Entretien avec Alberte Forestier [Son documentaire]
Alberte Forestier, née Labrunhie, à Metge (petit hameau de la commune de Figeac surplombant le domaine du Surgié) où elle a toujours vécu, est décédée le 23 janvier 2015.
Elle conservait depuis l’enfance un sentiment de différence. Déjà à l’époque où elle fréquentait l’école primaire, les filles qui venaient, comme elle, d’un milieu paysan n’avaient pas le même statut que celles qui étaient issues d’un milieu ouvrier ou commerçant qui se considéraient comme « de la ville ». La pratique quotidienne de la langue d’Oc accentuait cette différence avec les filles qui utilisaient exclusivement le français.
« Je suis d'un pays où l'on parlait couramment occitan, en famille, avec les voisins, sur les foires, dans les petits magasins… ».
Baignée dans la culture occitane, elle se souvenait avec délectation des contes, des légendes populaires et des chants traditionnels qui avaient rythmés son enfance. Toujours prête à raconter les vicissitudes de son Quercy natal, elle aimait faire partager son univers quotidien au plus grand nombre. Dans sa ferme de Metge, elle avait organisé à plusieurs reprises des repas « à l’ancienne » qu’elle préparait elle même, des veillées, des feux de la Saint Jean etc. Lors de ces occasions, le conte, le récit et la musique prenaient toujours une place importante. Alberte Forestier avait intégré, en tant que présentatrice, conteuse et chanteuse, le groupe folklorique cardaillacois L’Auglaneto. Sur les ondes de Radio Présence, qu'elle avait rejoint en 2002, elle animait une émission hebdomadaire « Occitania ». Son authenticité et sa présence vocale faisait d'elle une des figures de proue de la programmation de cette radio locale. Elle maniait à merveille la truculence, l'autodérision et un certain sens de l'absurde. Elle essayait d’être éclectique en mêlant des lectures d’auteurs, tels Jean Boudou ou Frédéric Mistral, avec des contes et récits locaux. Véritable puits de science, les médias s'entichaient de cette personnalité cultivée et attachante.
Amoureuse de la chanson, Alberte ne cessait de transmettre sa passion pour sa langue singulière. Avec sa posture vocale particulière, elle cultivait un registre chanté assez grave, proche de la voix parlée. Son timbre de voix était de suite repérable. Avec ce particularisme vocal elle n’avait pas pu pleinement intégrer une chorale académique et avait préféré l’esthétique et le répertoire du groupe de chants traditionnels de l’école de musique de Figeac.
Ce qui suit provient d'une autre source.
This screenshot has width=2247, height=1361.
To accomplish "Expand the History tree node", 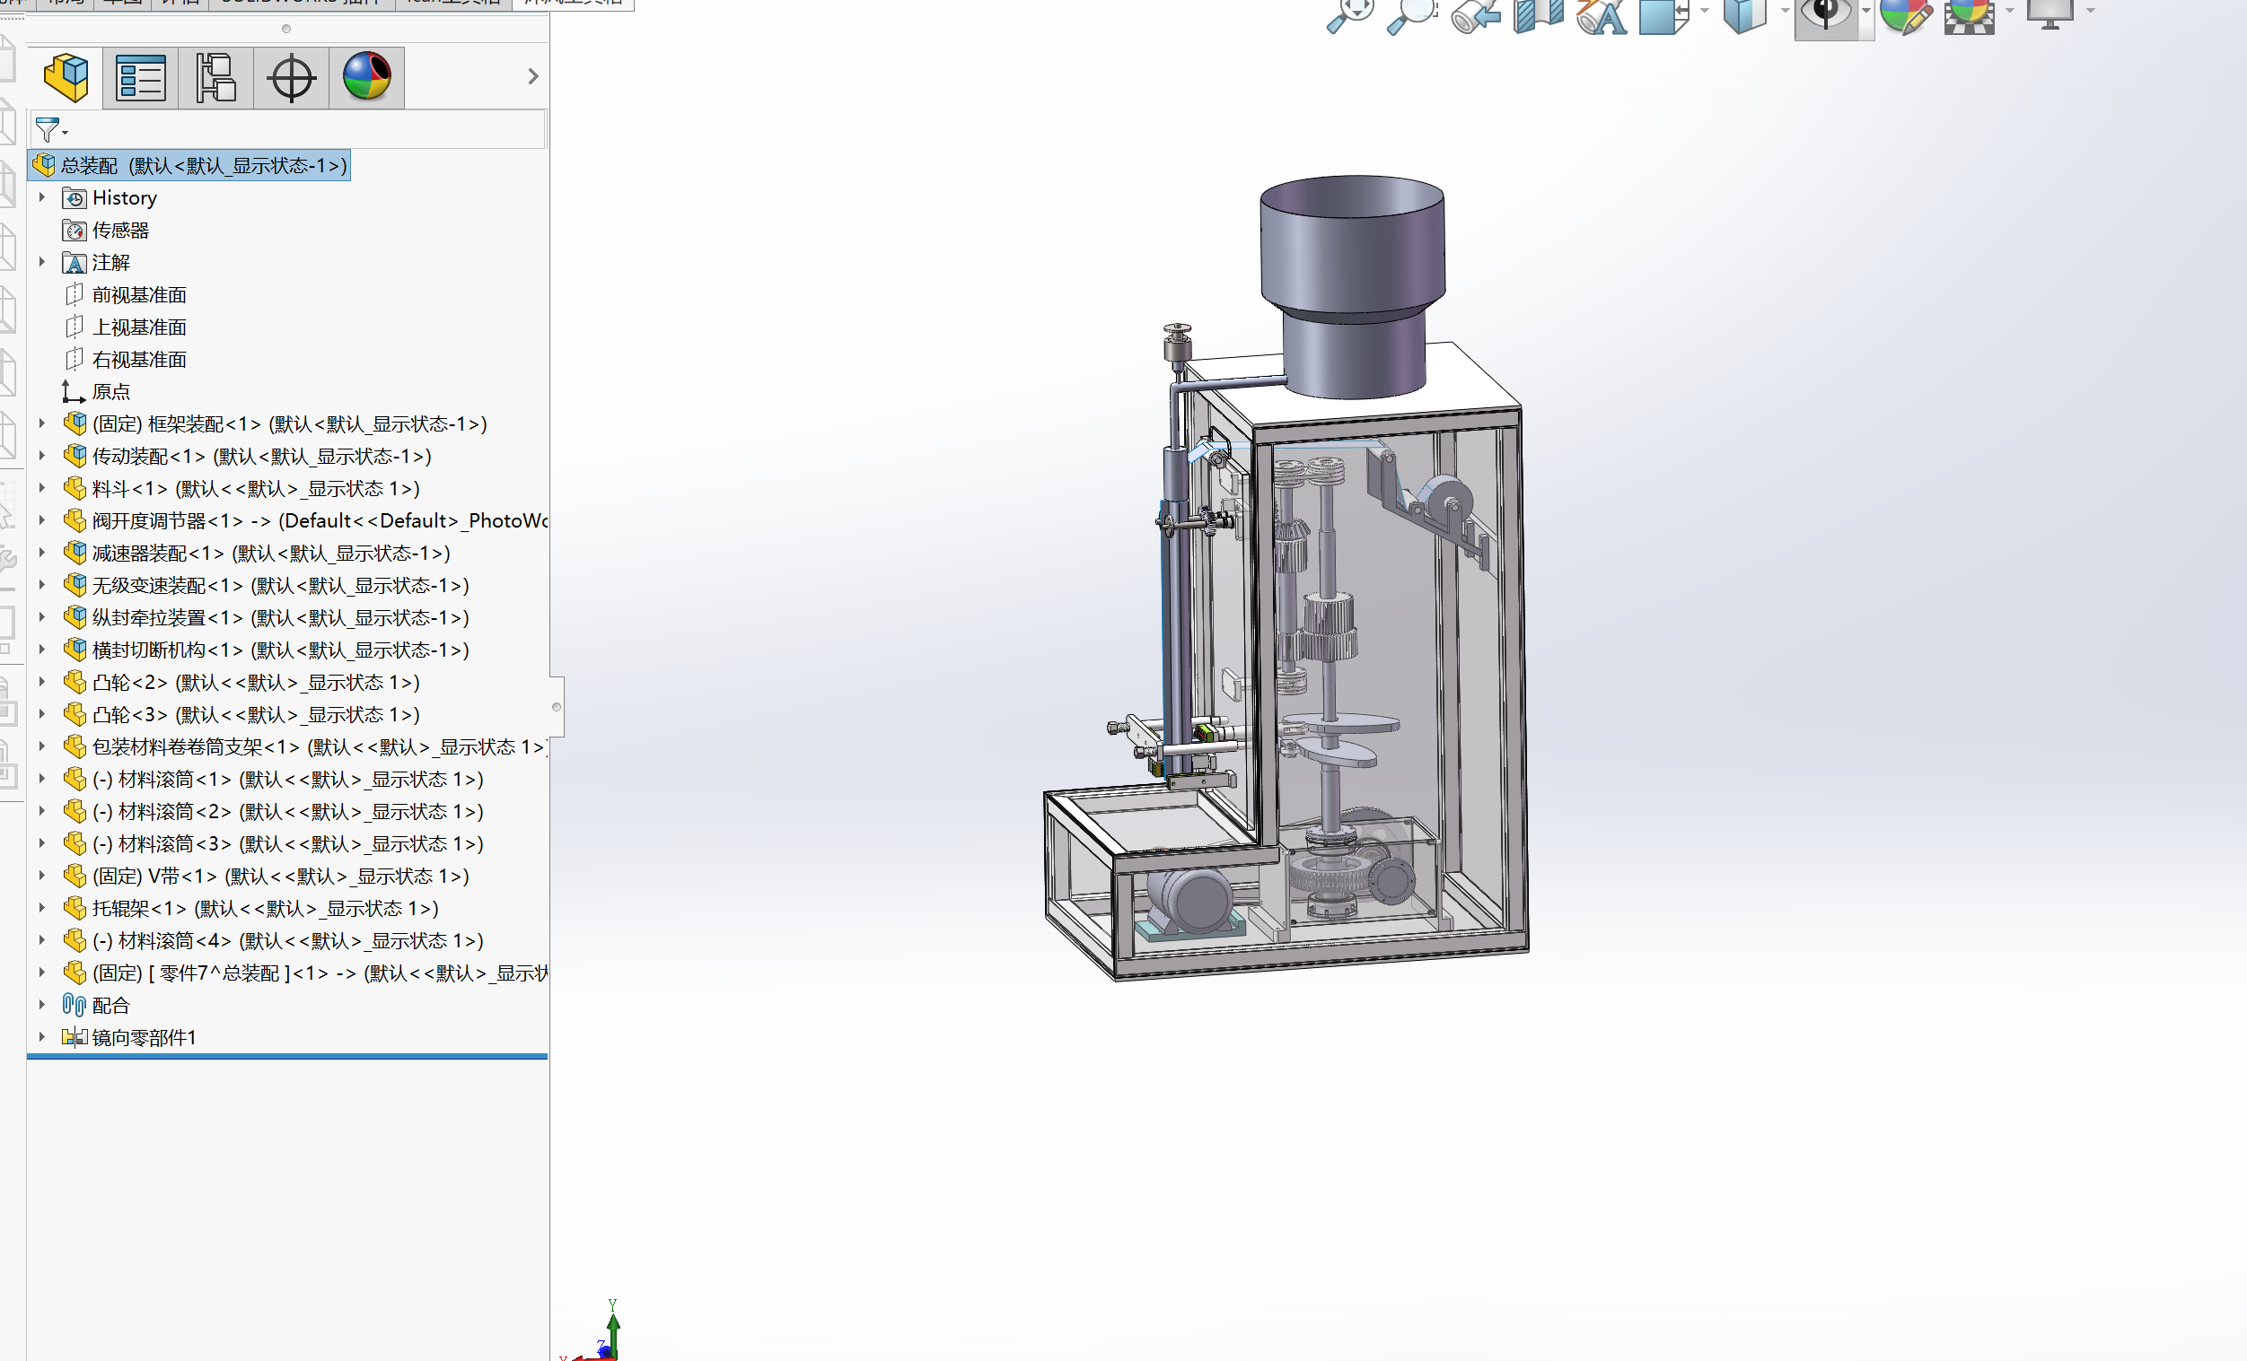I will pos(42,197).
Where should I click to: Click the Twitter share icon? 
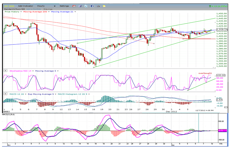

Elle s'adonnait au chant dans divers festivals où elle se produisait. Avec ses deux fidèles acolytes, Xavier Vidal, qui l'accompagnait au violon ou à l'accordéon, et Jean-François Prigent à la guitare électronisée, elle assurait le show. Lors de ces évènements, elle avait rencontré des « pointures musicales ». Parmi eux, André Minvielle, Lionel Suarez ou encore Bernard Lubat.
Pour ce qui est du répertoire des contes, le chanteur limousin Jan de Melhau avait réalisé un film dans lequel une large place avait été donnée à Alberte Forestier.
L’association La Granja avait également consacré à Alberte Forestier un recueil accompagné d’un cd de chants et contes.
Bien qu’issue d’une pratique traditionnelle du quotidien et du familial, Alberte Forestier baignait aussi dans un milieu occitaniste et dans le milieu de la scène et du spectacle. Bien que reconnue sur le plan artistique, elle conservait une certaine modestie en se référant toujours à son fort ancrage dans son milieu paysan d’origine.